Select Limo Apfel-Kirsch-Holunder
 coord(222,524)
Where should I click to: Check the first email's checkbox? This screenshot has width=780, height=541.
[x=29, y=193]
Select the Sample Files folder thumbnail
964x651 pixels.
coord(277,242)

◇ ◇ ◇

Task requirements →
Reproduce the data in full, exactly.

Exercise response →
Select Limo Apfel-Kirsch-Holunder
 coord(222,524)
Where should I click to: Check the first email's checkbox? This screenshot has width=780, height=541.
[x=29, y=193]
Select the Sample Files folder thumbnail
964x651 pixels.
coord(277,242)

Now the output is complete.